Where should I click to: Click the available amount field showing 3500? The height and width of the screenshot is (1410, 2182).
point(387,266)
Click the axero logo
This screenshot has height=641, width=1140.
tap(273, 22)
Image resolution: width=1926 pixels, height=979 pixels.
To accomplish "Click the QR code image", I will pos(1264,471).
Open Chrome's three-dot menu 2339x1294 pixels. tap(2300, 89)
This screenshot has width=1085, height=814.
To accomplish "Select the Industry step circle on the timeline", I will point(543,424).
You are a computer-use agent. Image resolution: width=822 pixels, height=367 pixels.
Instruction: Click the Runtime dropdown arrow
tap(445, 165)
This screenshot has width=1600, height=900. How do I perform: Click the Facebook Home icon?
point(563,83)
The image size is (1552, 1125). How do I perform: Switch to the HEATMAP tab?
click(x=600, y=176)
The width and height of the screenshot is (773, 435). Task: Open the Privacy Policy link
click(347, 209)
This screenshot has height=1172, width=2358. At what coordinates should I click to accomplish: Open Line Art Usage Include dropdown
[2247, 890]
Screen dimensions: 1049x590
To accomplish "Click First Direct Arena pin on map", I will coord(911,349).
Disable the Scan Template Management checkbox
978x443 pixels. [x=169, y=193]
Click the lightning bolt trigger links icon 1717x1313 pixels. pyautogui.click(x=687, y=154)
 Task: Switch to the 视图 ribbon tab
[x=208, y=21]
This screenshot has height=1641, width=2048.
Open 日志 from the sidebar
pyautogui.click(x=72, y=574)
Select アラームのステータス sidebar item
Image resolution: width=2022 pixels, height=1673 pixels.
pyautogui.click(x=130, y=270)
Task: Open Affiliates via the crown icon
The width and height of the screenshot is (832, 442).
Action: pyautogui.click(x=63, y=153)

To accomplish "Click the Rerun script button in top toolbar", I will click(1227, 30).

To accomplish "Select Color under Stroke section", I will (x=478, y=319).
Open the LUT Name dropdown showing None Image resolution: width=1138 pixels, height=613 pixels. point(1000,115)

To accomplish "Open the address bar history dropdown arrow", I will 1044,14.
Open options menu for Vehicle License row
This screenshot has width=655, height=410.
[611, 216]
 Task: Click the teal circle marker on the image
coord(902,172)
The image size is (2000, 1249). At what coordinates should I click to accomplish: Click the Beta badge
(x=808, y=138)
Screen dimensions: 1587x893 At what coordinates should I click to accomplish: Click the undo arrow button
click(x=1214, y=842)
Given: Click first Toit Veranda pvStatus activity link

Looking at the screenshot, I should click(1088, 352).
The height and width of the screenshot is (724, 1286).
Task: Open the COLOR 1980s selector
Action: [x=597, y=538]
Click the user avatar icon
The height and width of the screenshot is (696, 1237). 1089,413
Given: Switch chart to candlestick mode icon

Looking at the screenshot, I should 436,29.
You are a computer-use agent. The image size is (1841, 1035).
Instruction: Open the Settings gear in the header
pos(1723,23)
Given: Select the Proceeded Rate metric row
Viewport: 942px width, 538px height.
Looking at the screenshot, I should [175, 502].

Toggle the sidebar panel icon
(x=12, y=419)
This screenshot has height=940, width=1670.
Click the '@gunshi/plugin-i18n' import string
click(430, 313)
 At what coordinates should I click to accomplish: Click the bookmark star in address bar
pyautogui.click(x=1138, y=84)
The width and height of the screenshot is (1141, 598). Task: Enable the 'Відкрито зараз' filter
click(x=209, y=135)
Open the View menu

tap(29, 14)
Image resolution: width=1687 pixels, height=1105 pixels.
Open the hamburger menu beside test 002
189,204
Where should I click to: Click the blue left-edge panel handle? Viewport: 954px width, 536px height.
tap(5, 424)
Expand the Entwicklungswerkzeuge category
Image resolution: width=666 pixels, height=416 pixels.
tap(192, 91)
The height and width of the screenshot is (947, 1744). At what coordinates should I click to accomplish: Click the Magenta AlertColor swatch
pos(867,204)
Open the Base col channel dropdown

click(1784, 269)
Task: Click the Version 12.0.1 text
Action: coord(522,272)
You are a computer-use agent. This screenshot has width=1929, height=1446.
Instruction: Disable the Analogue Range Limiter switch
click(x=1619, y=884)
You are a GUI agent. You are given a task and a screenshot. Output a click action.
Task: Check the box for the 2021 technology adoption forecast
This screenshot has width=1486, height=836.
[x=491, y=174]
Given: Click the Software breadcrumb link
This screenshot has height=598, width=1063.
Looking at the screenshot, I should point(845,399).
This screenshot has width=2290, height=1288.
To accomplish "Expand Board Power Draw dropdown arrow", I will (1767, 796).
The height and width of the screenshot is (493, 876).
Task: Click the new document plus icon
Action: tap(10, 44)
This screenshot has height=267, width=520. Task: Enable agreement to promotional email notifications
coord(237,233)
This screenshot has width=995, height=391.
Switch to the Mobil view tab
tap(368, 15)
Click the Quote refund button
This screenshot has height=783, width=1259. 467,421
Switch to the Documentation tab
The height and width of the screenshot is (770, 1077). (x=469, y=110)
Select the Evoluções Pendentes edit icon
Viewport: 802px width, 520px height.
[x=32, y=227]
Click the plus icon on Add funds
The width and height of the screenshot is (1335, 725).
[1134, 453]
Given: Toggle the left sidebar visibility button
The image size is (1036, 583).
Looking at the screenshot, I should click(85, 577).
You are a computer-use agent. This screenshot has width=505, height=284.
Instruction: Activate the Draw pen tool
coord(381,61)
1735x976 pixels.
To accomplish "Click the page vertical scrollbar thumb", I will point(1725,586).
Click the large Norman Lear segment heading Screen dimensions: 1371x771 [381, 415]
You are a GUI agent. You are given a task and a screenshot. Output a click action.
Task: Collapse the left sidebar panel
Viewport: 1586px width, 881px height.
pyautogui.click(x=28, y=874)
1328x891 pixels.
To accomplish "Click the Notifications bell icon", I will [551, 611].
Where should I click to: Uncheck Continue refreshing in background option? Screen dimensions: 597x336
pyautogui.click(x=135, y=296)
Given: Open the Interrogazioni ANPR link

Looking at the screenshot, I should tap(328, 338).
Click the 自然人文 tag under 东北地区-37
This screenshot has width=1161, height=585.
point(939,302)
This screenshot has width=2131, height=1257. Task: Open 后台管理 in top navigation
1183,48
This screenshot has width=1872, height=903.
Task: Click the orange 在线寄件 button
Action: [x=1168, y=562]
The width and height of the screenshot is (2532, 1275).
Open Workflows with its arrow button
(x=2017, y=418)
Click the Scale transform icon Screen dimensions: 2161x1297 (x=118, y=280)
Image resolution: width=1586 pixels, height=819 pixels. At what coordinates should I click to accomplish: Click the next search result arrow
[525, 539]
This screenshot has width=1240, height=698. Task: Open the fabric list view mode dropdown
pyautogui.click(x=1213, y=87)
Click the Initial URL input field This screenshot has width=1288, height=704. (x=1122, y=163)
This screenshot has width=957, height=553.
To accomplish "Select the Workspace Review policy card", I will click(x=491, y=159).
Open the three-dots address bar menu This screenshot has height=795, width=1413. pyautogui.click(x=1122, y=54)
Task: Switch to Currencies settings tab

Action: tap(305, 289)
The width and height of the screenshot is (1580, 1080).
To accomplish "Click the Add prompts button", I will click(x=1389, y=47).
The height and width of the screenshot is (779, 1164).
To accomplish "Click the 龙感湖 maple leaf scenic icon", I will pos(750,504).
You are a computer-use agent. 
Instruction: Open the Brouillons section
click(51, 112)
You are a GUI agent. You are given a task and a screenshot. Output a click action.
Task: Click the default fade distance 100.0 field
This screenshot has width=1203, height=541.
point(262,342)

ACTIVITY:
Every record above must be printed again exactly.

ANSWER TO THIS EXERCISE:
Where should I click to: Click the available amount field showing 3500? The height and width of the screenshot is (1410, 2182).
point(387,266)
Click the axero logo
This screenshot has height=641, width=1140.
tap(273, 22)
Image resolution: width=1926 pixels, height=979 pixels.
To accomplish "Click the QR code image", I will pos(1264,471).
Open Chrome's three-dot menu 2339x1294 pixels. tap(2300, 89)
This screenshot has width=1085, height=814.
To accomplish "Select the Industry step circle on the timeline", I will point(543,424).
You are a computer-use agent. Image resolution: width=822 pixels, height=367 pixels.
Instruction: Click the Runtime dropdown arrow
tap(445, 165)
This screenshot has width=1600, height=900. How do I perform: Click the Facebook Home icon?
point(563,83)
The image size is (1552, 1125). How do I perform: Switch to the HEATMAP tab?
click(x=600, y=176)
The width and height of the screenshot is (773, 435). Task: Open the Privacy Policy link
click(347, 209)
This screenshot has height=1172, width=2358. At what coordinates should I click to accomplish: Open Line Art Usage Include dropdown
[2247, 890]
Screen dimensions: 1049x590
To accomplish "Click First Direct Arena pin on map", I will coord(911,349).
Disable the Scan Template Management checkbox
978x443 pixels. [x=169, y=193]
Click the lightning bolt trigger links icon 1717x1313 pixels. pyautogui.click(x=687, y=154)
 Task: Switch to the 视图 ribbon tab
[x=208, y=21]
This screenshot has height=1641, width=2048.
Open 日志 from the sidebar
pyautogui.click(x=72, y=574)
Select アラームのステータス sidebar item
Image resolution: width=2022 pixels, height=1673 pixels.
pyautogui.click(x=130, y=270)
Task: Open Affiliates via the crown icon
The width and height of the screenshot is (832, 442).
Action: pyautogui.click(x=63, y=153)

To accomplish "Click the Rerun script button in top toolbar", I will click(1227, 30).

To accomplish "Select Color under Stroke section", I will (x=478, y=319).
Open the LUT Name dropdown showing None Image resolution: width=1138 pixels, height=613 pixels. point(1000,115)

To accomplish "Open the address bar history dropdown arrow", I will 1044,14.
Open options menu for Vehicle License row
This screenshot has width=655, height=410.
[611, 216]
 Task: Click the teal circle marker on the image
coord(902,172)
The image size is (2000, 1249). At what coordinates should I click to accomplish: Click the Beta badge
(x=808, y=138)
Screen dimensions: 1587x893 At what coordinates should I click to accomplish: Click the undo arrow button
click(x=1214, y=842)
Given: Click first Toit Veranda pvStatus activity link

Looking at the screenshot, I should click(1088, 352).
The height and width of the screenshot is (724, 1286).
Task: Open the COLOR 1980s selector
Action: [x=597, y=538]
Click the user avatar icon
The height and width of the screenshot is (696, 1237). 1089,413
Given: Switch chart to candlestick mode icon

Looking at the screenshot, I should 436,29.
You are a computer-use agent. The image size is (1841, 1035).
Instruction: Open the Settings gear in the header
pos(1723,23)
Given: Select the Proceeded Rate metric row
Viewport: 942px width, 538px height.
Looking at the screenshot, I should [175, 502].

Toggle the sidebar panel icon
(x=12, y=419)
This screenshot has height=940, width=1670.
Click the '@gunshi/plugin-i18n' import string
click(430, 313)
 At what coordinates should I click to accomplish: Click the bookmark star in address bar
pyautogui.click(x=1138, y=84)
The width and height of the screenshot is (1141, 598). Task: Enable the 'Відкрито зараз' filter
click(x=209, y=135)
Open the View menu

tap(29, 14)
Image resolution: width=1687 pixels, height=1105 pixels.
Open the hamburger menu beside test 002
189,204
Where should I click to: Click the blue left-edge panel handle? Viewport: 954px width, 536px height.
tap(5, 424)
Expand the Entwicklungswerkzeuge category
Image resolution: width=666 pixels, height=416 pixels.
tap(192, 91)
The height and width of the screenshot is (947, 1744). At what coordinates should I click to accomplish: Click the Magenta AlertColor swatch
pos(867,204)
Open the Base col channel dropdown

click(1784, 269)
Task: Click the Version 12.0.1 text
Action: coord(522,272)
You are a computer-use agent. This screenshot has width=1929, height=1446.
Instruction: Disable the Analogue Range Limiter switch
click(x=1619, y=884)
You are a GUI agent. You are given a task and a screenshot. Output a click action.
Task: Check the box for the 2021 technology adoption forecast
This screenshot has width=1486, height=836.
[x=491, y=174]
Given: Click the Software breadcrumb link
This screenshot has height=598, width=1063.
Looking at the screenshot, I should point(845,399).
This screenshot has width=2290, height=1288.
To accomplish "Expand Board Power Draw dropdown arrow", I will (1767, 796).
The height and width of the screenshot is (493, 876).
Task: Click the new document plus icon
Action: tap(10, 44)
This screenshot has height=267, width=520. Task: Enable agreement to promotional email notifications
coord(237,233)
This screenshot has width=995, height=391.
Switch to the Mobil view tab
tap(368, 15)
Click the Quote refund button
This screenshot has height=783, width=1259. 467,421
Switch to the Documentation tab
The height and width of the screenshot is (770, 1077). (x=469, y=110)
Select the Evoluções Pendentes edit icon
Viewport: 802px width, 520px height.
[x=32, y=227]
Click the plus icon on Add funds
The width and height of the screenshot is (1335, 725).
[1134, 453]
Given: Toggle the left sidebar visibility button
The image size is (1036, 583).
Looking at the screenshot, I should click(85, 577).
You are a computer-use agent. This screenshot has width=505, height=284.
Instruction: Activate the Draw pen tool
coord(381,61)
1735x976 pixels.
To accomplish "Click the page vertical scrollbar thumb", I will point(1725,586).
Click the large Norman Lear segment heading Screen dimensions: 1371x771 [381, 415]
You are a GUI agent. You are given a task and a screenshot. Output a click action.
Task: Collapse the left sidebar panel
Viewport: 1586px width, 881px height.
pyautogui.click(x=28, y=874)
1328x891 pixels.
To accomplish "Click the Notifications bell icon", I will [551, 611].
Where should I click to: Uncheck Continue refreshing in background option? Screen dimensions: 597x336
pyautogui.click(x=135, y=296)
Given: Open the Interrogazioni ANPR link

Looking at the screenshot, I should tap(328, 338).
Click the 自然人文 tag under 东北地区-37
This screenshot has width=1161, height=585.
point(939,302)
This screenshot has width=2131, height=1257. Task: Open 后台管理 in top navigation
1183,48
This screenshot has width=1872, height=903.
Task: Click the orange 在线寄件 button
Action: [x=1168, y=562]
The width and height of the screenshot is (2532, 1275).
Open Workflows with its arrow button
(x=2017, y=418)
Click the Scale transform icon Screen dimensions: 2161x1297 (x=118, y=280)
Image resolution: width=1586 pixels, height=819 pixels. At what coordinates should I click to accomplish: Click the next search result arrow
[525, 539]
This screenshot has width=1240, height=698. Task: Open the fabric list view mode dropdown
pyautogui.click(x=1213, y=87)
Click the Initial URL input field This screenshot has width=1288, height=704. (x=1122, y=163)
This screenshot has width=957, height=553.
To accomplish "Select the Workspace Review policy card", I will click(x=491, y=159).
Open the three-dots address bar menu This screenshot has height=795, width=1413. pyautogui.click(x=1122, y=54)
Task: Switch to Currencies settings tab

Action: tap(305, 289)
The width and height of the screenshot is (1580, 1080).
To accomplish "Click the Add prompts button", I will click(x=1389, y=47).
The height and width of the screenshot is (779, 1164).
To accomplish "Click the 龙感湖 maple leaf scenic icon", I will pos(750,504).
You are a computer-use agent. 
Instruction: Open the Brouillons section
click(51, 112)
You are a GUI agent. You are given a task and a screenshot. Output a click action.
Task: Click the default fade distance 100.0 field
This screenshot has width=1203, height=541.
point(262,342)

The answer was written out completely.